Lénine reconnut qu’il y aurait des tendances opportunistes au sein des partis de masse de la classe ouvrière, mais il compara les menchéviques en Russie au révisionnisme de droite de Bernstein, et non au kautskysme. Cette situation perdurera jusqu’au vote du SPD en faveur des crédits de guerre le 4 août 1914. Lorsque Lénine aperçut un numéro du journal du SPD, Vorwärts, justifiant les crédits de guerre, il considéra tout d’abord que ce journal était un faux réalisée par l’état-major général allemand. Rosa Luxemburg ne s’était finalement pas si mal préparée à cette trahison puisqu’elle avait mené une longue lutte avec non seulement les dirigeants de la droite du SPD, mais aussi avec des éléments ‘‘de gauche’’ ainsi que des ‘‘centristes’’ du style de Kautsky.

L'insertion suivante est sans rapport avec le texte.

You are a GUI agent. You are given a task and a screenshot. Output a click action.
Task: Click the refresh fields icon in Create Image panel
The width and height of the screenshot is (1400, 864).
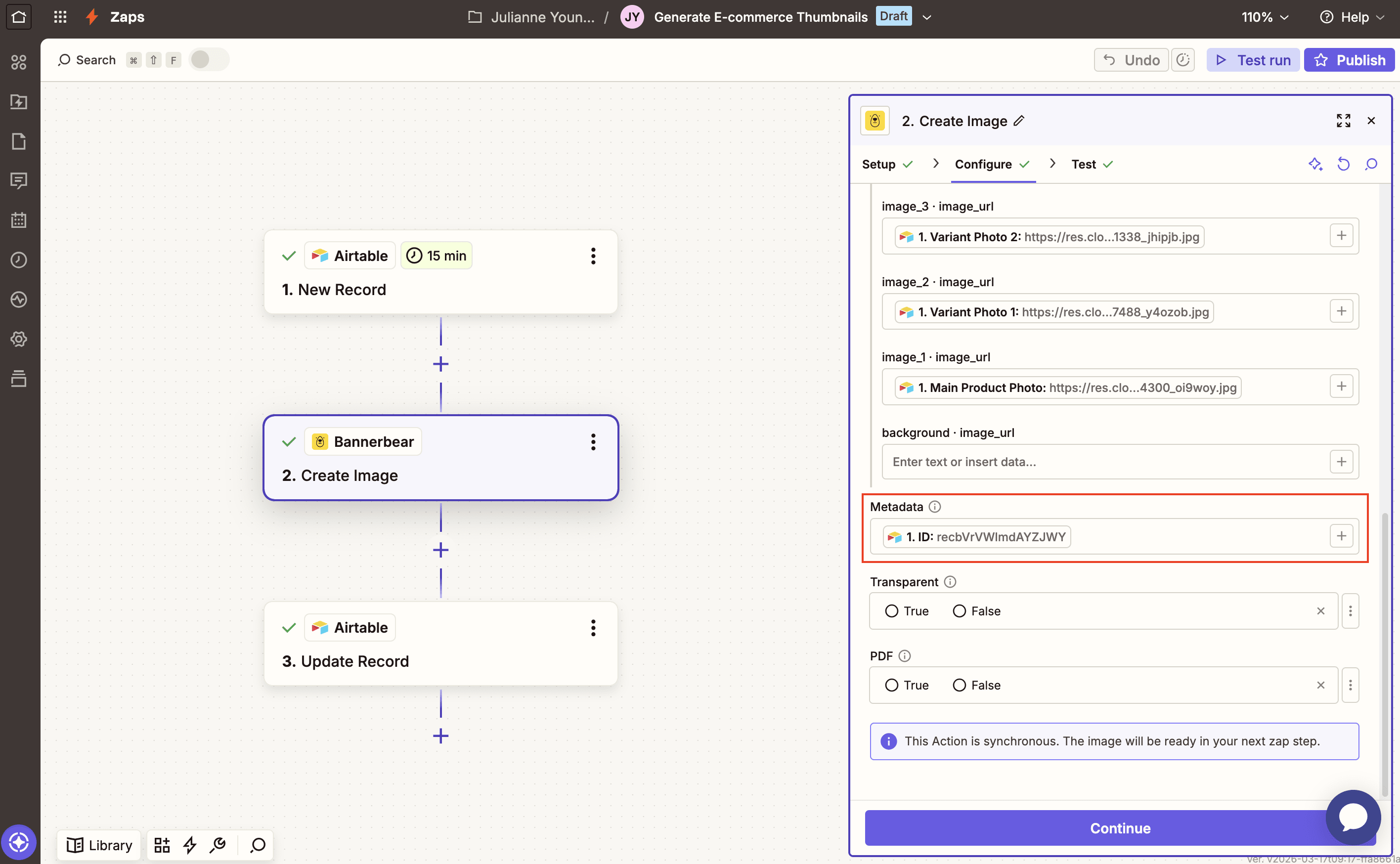point(1344,164)
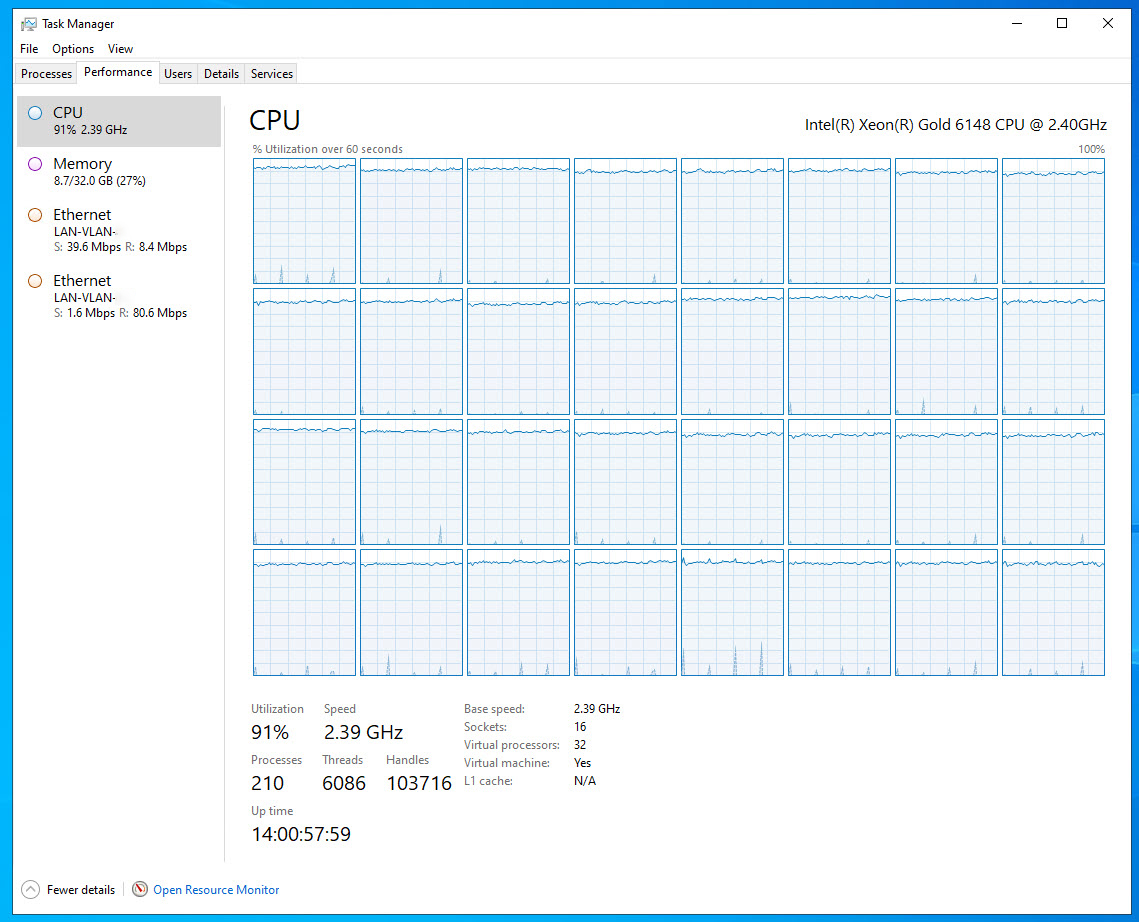This screenshot has height=922, width=1139.
Task: Switch to the Services tab
Action: [x=272, y=74]
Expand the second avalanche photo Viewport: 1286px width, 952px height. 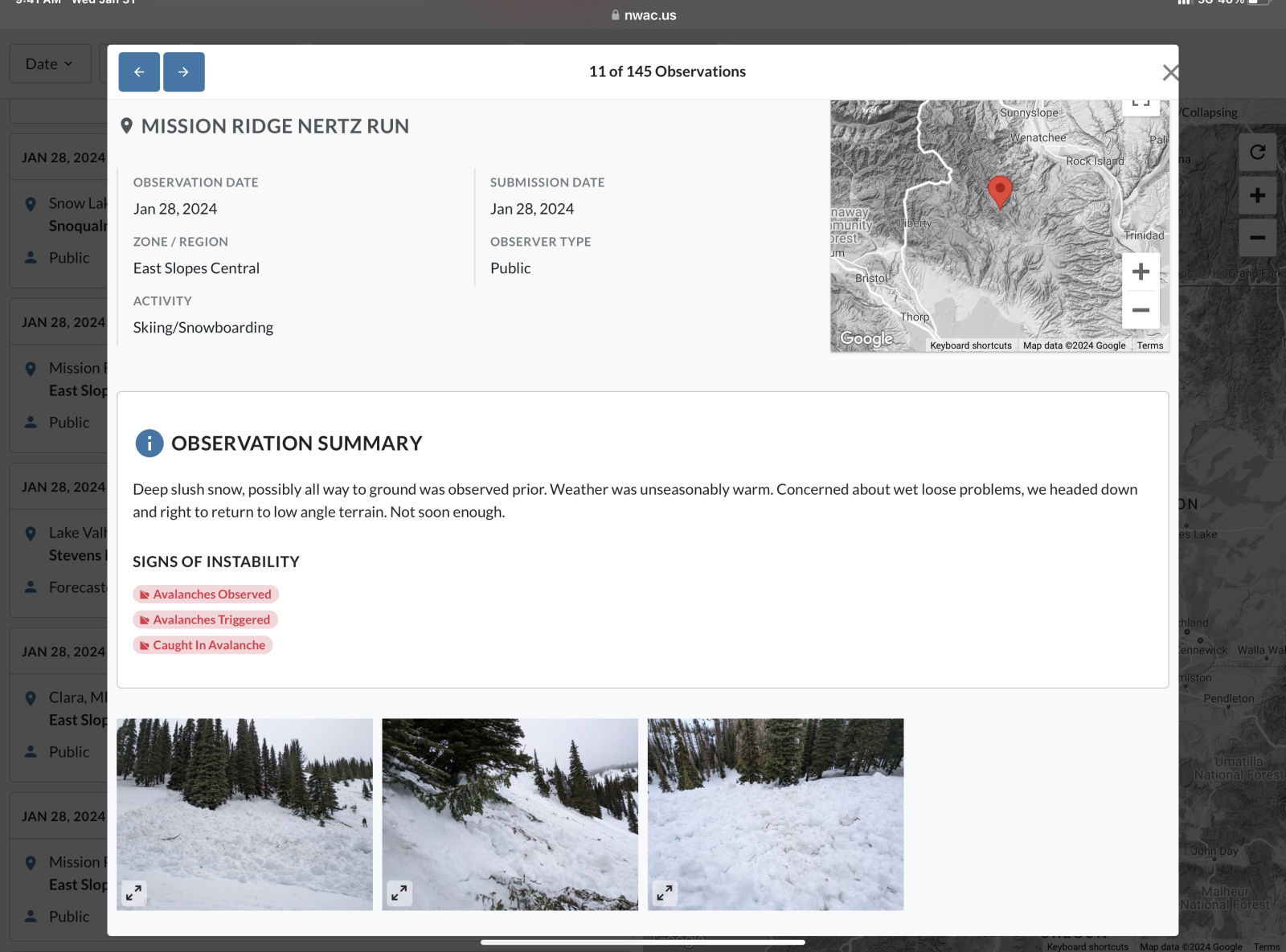click(399, 892)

Trotsky, dans Bilan et perspectives (1906), document dans lequel la théorie de la révolution permanente fut esquissée pour la première fois, avait également une idée de ce qui pourrait survenir : ‘‘Les partis socialistes européens, en particulier le plus grand d’entre eux, le Parti social-démocrate allemand, ont renforcé leur conservatisme à mesure que les grandes masses embrassaient le socialisme et que ces masses s’organisaient et se disciplinaient […] La social-démocratie comme organisation incarnant l’expérience politique du prolétariat est susceptible, à tout moment, de constituer un obstacle direct au conflit ouvert entre les travailleurs et la réaction bourgeoise.’’ Dans son autobiographie, Ma Vie (1930), il écrivit : ‘‘Je ne m’attendais pas à trouver, en cas de guerre, les leaders officiels de l’Internationale capables de prendre une sérieuse initiative révolutionnaire. Mais je n’aurais pas cru que la social-démocratie pût tout simplement ramper à plat ventre devant le militarisme national.’’
Action de masse spontanée
Ce fut l’immense pouvoir du SPD et l’inertie de sa lourde bureaucratie face aux changements radicaux qui s’annonçaient en Allemagne et en Europe qui conduisit à l’une des œuvres les plus connues de Luxemburg, Grève de masse, parti et syndicat (1906). Ce document résume la première révolution russe, dont Luxemburg tira des conclusions politiques et organisationnelles. Il s’agit d’une analyse profondément intéressante du rôle des masses en tant que force motrice ainsi que de leur caractère spontané dans le processus de révolution. En mettant l’accent sur le mouvement indépendant et la volonté de la classe ouvrière en opposition à ‘‘la ligne et la marche de la bureaucratie’’, son analyse s’avéra correcte sur un plan historique au sens large.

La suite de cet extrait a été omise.